Der Bogen in eine andere Zeit


Sascha Lauber (39) aus Naters VS hat im alten Handwerk wohltuende Entschleunigung gefunden. Bild: Beatrix Bächtold


Sascha Lauber (39) aus Naters VS hat im alten Handwerk wohltuende Entschleunigung gefunden. Bild: Beatrix Bächtold
Wenn Schreiner Sascha Lauber an seiner altertümlichen Werkbank einen neuen Bogen schnitzt, sieht er wirklich aus wie ein Handwerker aus dem Mittelalter. Und weil er sich schon immer mehr für Naturwissenschaften und Geschichte als für trockene Theorie begeistern konnte, verzichtete er bewusst auf eine Weiterbildung im herkömmlichen Sinn. «Irgendwann stiess ich auf die Trilogie ‹Herr der Ringe› von J. R. R. Tolkien. Als die drei Bücher dann verfilmt wurden, war ich richtig besessen von dieser Geschichte und begann, die Requisiten aus Holz nachzubauen», sagt er. Der Walliser suchte und fand allgemeingültige Erkenntnisse im fast Vergessenen, während die Absolventen herkömmlicher Weiterbildungen in der Gegenwart weilen. «Ich merkte, dass wir Menschen eigenartig sind. Auf unserem Weg nach vorne haben wir uns von unseren alten Fähigkeiten entfernt. Gleichzeitig stehen wir dem Neuen ratlos gegenüber. Der Weg zurück zu den eigenen Wurzeln ist schwierig, denn es braucht dazu einen anderen Lebensstil, eine andere Lebenseinstellung», sagt er. Und auf die Frage, ob er nicht in der falschen Zeit geboren sei, erwidert er: «Wahrscheinlich lebe ich genau in der richtigen Zeit, um mein altes Wissen des Werkens mit Holz weiterzugeben.» Dann berichtet Lauber von der meditativen Kraft, die er in der Ausübung des alten Handwerks ohne Zeitdruck spürt. «Ich habe auch schon in der Industrie am Fliessband gearbeitet und spürte Tag für Tag diesen enormen Druck.» Erschwerend kam hinzu, dass er an Wochenenden auf Mittelaltermärkten seinen Stand aufstellte. Diese Doppelbelastung zehrte an der Substanz.

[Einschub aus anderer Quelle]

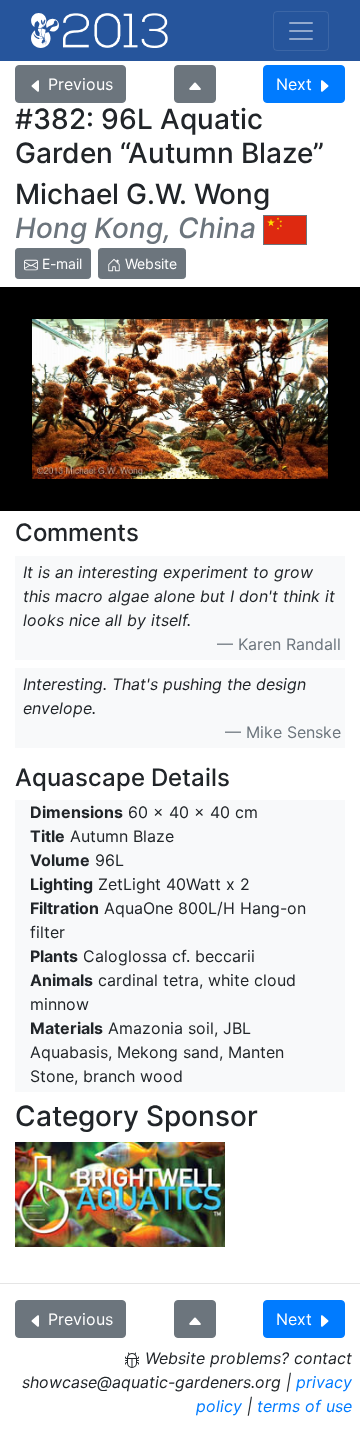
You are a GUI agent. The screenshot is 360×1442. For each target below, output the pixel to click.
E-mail (60, 263)
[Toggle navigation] (301, 31)
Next (294, 84)
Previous (80, 84)
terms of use (304, 1406)
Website (149, 263)
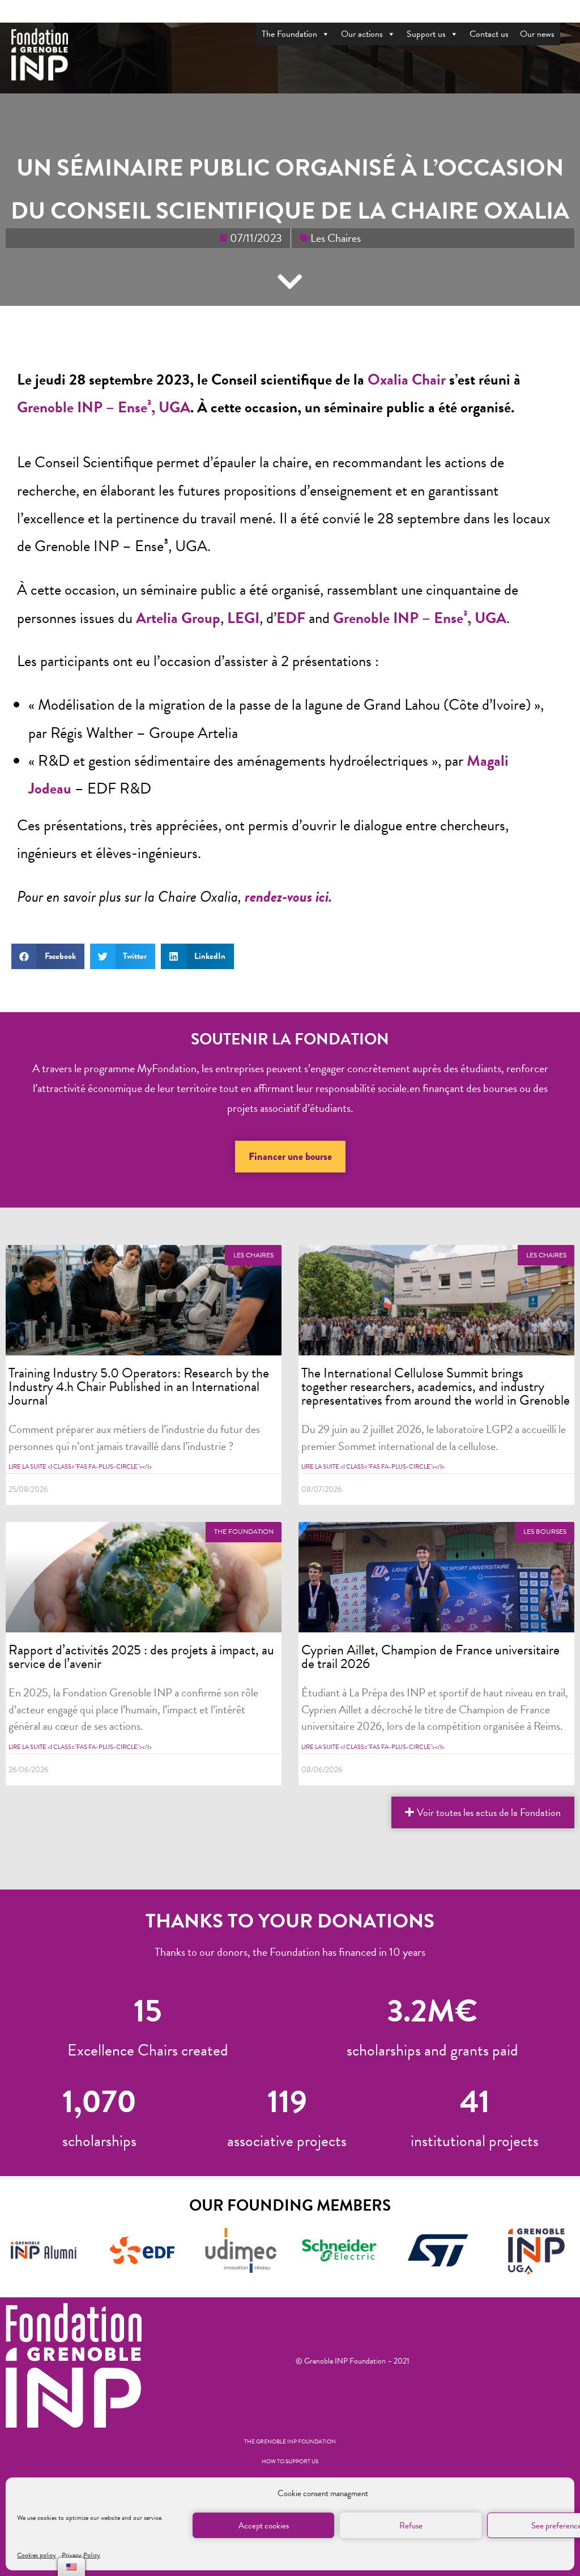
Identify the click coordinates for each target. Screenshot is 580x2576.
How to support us (290, 2461)
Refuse (411, 2525)
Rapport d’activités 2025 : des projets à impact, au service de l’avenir (141, 1657)
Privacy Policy (81, 2555)
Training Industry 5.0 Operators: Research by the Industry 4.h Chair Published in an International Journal (138, 1386)
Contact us (489, 34)
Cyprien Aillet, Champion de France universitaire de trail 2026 (430, 1657)
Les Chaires (335, 237)
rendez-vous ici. (290, 896)
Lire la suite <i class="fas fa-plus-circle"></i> (80, 1467)
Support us (426, 34)
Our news (537, 34)
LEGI (243, 618)
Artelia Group (178, 618)
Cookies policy (36, 2555)
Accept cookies (263, 2525)
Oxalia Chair (407, 379)
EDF (290, 618)
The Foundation (289, 34)
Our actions (362, 34)
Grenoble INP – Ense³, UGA (103, 407)
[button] (290, 1156)
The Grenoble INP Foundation (290, 2441)
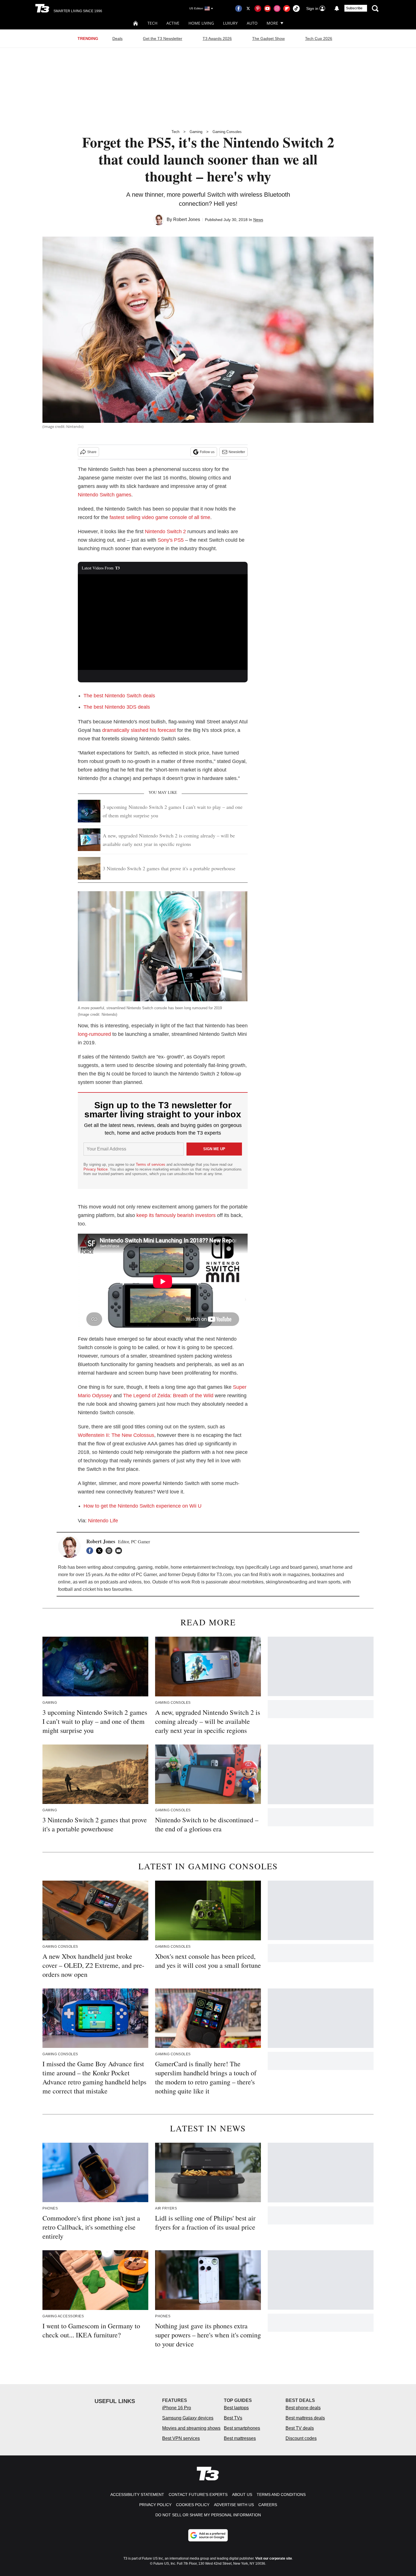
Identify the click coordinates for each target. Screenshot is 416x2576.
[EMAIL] (120, 1550)
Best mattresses (240, 2438)
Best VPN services (181, 2438)
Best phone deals (303, 2407)
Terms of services (151, 1164)
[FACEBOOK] (91, 1550)
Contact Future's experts (198, 2494)
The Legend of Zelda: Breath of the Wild (168, 1395)
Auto (252, 23)
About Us (242, 2494)
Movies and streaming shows (191, 2428)
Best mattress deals (305, 2418)
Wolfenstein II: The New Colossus (116, 1435)
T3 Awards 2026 (217, 38)
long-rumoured (94, 1034)
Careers (267, 2504)
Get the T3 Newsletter (162, 38)
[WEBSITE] (110, 1550)
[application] (163, 622)
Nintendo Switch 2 (165, 531)
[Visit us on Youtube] (267, 8)
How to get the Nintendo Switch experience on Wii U (142, 1506)
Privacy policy (155, 2504)
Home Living (201, 23)
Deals (117, 38)
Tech (152, 23)
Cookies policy (192, 2504)
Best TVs (233, 2418)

2015 entschleunigte Lauber sein Leben. Er kehrte der industriellen Fertigung den Rücken und fühlte sich dadurch bedeutend besser. Heute führt er eine eigene Firma mit dem Namen Natural Art und bietet unter anderem Bogenbaukurse im «Swiss Outback» im Emmental oder auf dem Balmeggberg im Napfgebiet an. «Informatiker verduften aus der Cloud, um bei mir zu spüren, wie sich altes Handwerk anfühlt und wozu es fähig ist», sagt er und fügt hinzu, dass es auch darum gehe, mit dem selbstgebauten Bogen parat zu sein. «Vulkanausbruch. Stromausfall. Alles kommt zum Erliegen. Versorgungsknappheit. Plünderungen, Panik. Mit Pfeil und Bogen in die Wildnis, dort ist die Chance zu über- leben grösser.» Bei Laubers Bogenbaukursen ist im Vorteil, wer Holz «lesen» kann. Das erleichtert die Bearbeitung des Eschen-, Eiben- oder Ulmenrohlings mit Hackebeil, Ziehmesser und Raspel. Wichtig ist, dass man das Holz versteht und die Linien richtig deutet. «Schreiner bauen einen Bogen in rund sechs Stunden. Kinder und Büromenschen brauchen etwas mehr Geduld, bis er symmetrisch ist.»
Gleichgesinnte, die vom Tempo der Zeit überrollt und von Hightech ausgelaugt sind, trifft Lauber auf Mittelaltermärkten und auf den Märkten der alternativen Szene wie zum Beispiel beim Klangfest in Signau im Emmental oder am Burning Mountain Event in Zernez.
Während des Winters zieht sich Lauber «zurück in seine Höhle», wie er es nennt. Dann hilft er als Freelancer in verschiedenen Schreinereien aus. In der kalten Jahreszeit erledigt er auch eigene Kundenaufträge. Im Frühling und Sommer stellt er dann wieder sein mit Steckverbindungen und Keilen selbst gezimmertes Bett im selbst gebauten Zelt auf diversen Märkten auf. Obwohl dieses «freie» Leben wohl auch seine Höhen und Tiefen hat, würde Lauber diesen Schritt wieder machen. Er sagt: «Ich habe es nie bereut.»
«Informatiker verduften aus der Cloud, um bei mir zu spüren, wie sich altes Handwerk anfühlt.»